Primeiramente, destaca-se o estereótipo de que o futebol deve limitar-se apenas aos homens. No Brasil, as mulheres foram proibidas por 40 anos de jogarem futebol, e apenas no governo militar, no século XX, que foi abolido essa lei. Contudo, a sociedade ainda herda tal pensamento preconceituoso mesmo com jogadoras como a Marta, que ultrapassou o “rei” Pelé em números de gols pela seleção, e Klose sendo a maior artilheira de todas as copas do mundo, quebrando todas as preconcepções de que “lugar de mulher é apenas na cozinha”. Dessa forma, essa ideia corrobora com o pensamento da filósofa Simone de Beauvoir, o qual diz que não se nasce mulher, torna-se.

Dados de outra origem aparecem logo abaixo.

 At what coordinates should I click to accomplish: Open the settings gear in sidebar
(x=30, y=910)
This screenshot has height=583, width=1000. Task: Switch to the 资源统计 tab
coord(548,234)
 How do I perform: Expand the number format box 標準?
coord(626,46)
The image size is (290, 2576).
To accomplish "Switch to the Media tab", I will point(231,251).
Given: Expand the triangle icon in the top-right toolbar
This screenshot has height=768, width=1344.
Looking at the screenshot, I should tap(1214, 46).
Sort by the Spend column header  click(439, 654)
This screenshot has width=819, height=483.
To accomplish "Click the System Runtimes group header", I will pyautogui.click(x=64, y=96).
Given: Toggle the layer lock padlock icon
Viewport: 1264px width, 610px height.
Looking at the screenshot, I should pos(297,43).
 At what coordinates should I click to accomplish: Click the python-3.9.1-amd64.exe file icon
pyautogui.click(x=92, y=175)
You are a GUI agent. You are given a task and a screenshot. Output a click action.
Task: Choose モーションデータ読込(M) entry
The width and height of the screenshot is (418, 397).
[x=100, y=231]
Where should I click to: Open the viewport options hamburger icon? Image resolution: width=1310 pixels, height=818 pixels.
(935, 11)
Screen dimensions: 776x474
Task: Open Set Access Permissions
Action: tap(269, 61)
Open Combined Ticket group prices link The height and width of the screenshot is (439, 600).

Em segundo lugar, é notório enfatizar a falta de visibilidade do esporte às mulheres no Brasil. A copa do mundo de futebol feminino foi iniciada em 1991 e, embora seja muito disputada, apenas em 2019 foi transmitida por uma emissora televisiva de grande alcance: a Rede Globo. Apesar disso ser um grande feito, ainda há uma grande desvalorização da mulher no esporte, como nos salários altos e transmissão de jogos em horário nobre, os quais são direcionados apenas aos homens, e assim, e corrobora com a grande desigualdade de gênero. Dessa maneira, é alarmante tal quadro presente em nossa sociedade.
É necessário, portanto, que o Estado tome providências sobre a temática. Logo, é dever do Ministério da Cidadania, junto às grandes emissoras televisivas, aumentar a visibilidade do esporte feminino no Brasil transmitindo os jogos de futebol em canais abertos. Para isso, as partidas deverão ser transmitidas em horário nobre na mesma proporção do futebol masculino. Somente assim, o esporte feminino será valorizado, diminuiremos o preconceito, e ainda, tiraremos as “vendas” que cegam nossa nação.